Slow transfer speed on fermi cards, part II

The old thread of the same name was closed (maybe because the last activity was almost two years ago?!) but I hope it’s ok if I “revive” it.

I am trying to get mfort’s CUDA workaround described in post #47 in the thread (“slow-transfer-speed-on-fermi-cards”, the bbs-system won’t let me post with URLs… sigh) to work, but I am banging my head into a wall at the moment.

When I try to execute

cErr = cudaMemcpyFromArray( cuda_mem, cArray, 0, 0, 32, cudaMemcpyDeviceToHost );

I get a SIGFPE (Arithmetic exception) even before it returns an error. (Note that the count 32 is just for testing, I have malloc’ed successfully much more memory.) If I use DeviceToDevice etc., I get the expected cudaErrorInvalidMemcpyDirection, and if I try to copy 0 bytes, it does not fail. All commands up until this point (both CUDA and OpenGL) has completed successfully.

I have done what mfort outlined, but the instructions do not say how
the renderBufferId object is set up.
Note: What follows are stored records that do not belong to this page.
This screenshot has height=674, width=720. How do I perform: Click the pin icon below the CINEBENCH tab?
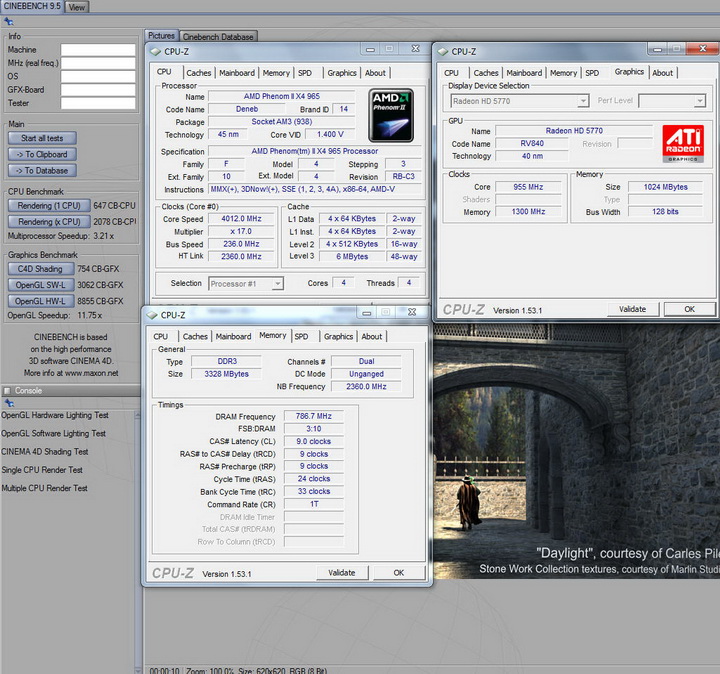(9, 21)
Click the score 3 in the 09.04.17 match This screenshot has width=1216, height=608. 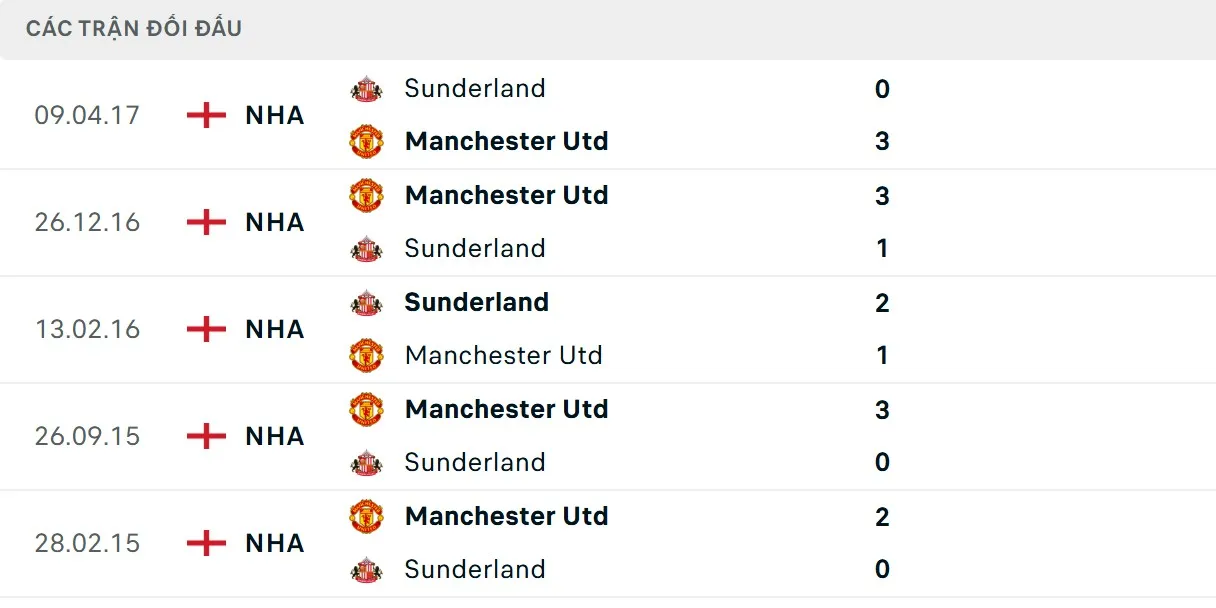[x=881, y=141]
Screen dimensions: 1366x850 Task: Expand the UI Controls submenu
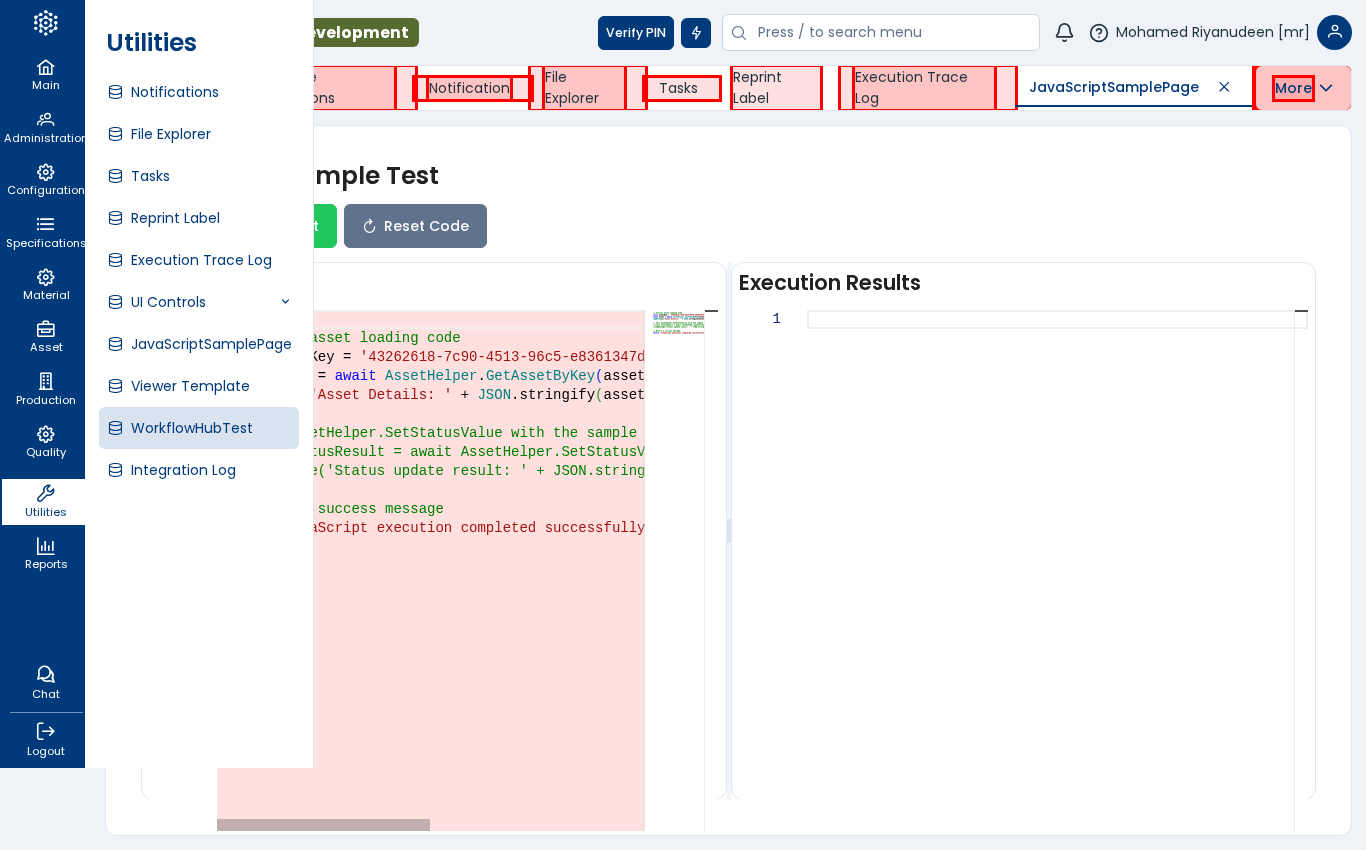285,302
I tried with this

            glGenRenderbuffers(1, &renderBufferId);
            glBindRenderbuffer(GL_RENDERBUFFER, renderBufferId);
//            glFramebufferRenderbuffer( GL_FRAMEBUFFER, GL_COLOR_ATTACHMENT0, GL_RENDERBUFFER,
//                                                         GL_RENDERBUFFER, renderBufferId );

and also combinations with the commented out function call enabled, none of which works. I thought maybe the glFramebufferRenderbuffer would be required to connect the framebuffer (or whatever it is correct to call the thingy that OpenGL renders into) to the renderbuffer that the CUDA-copy will do the actual copying from.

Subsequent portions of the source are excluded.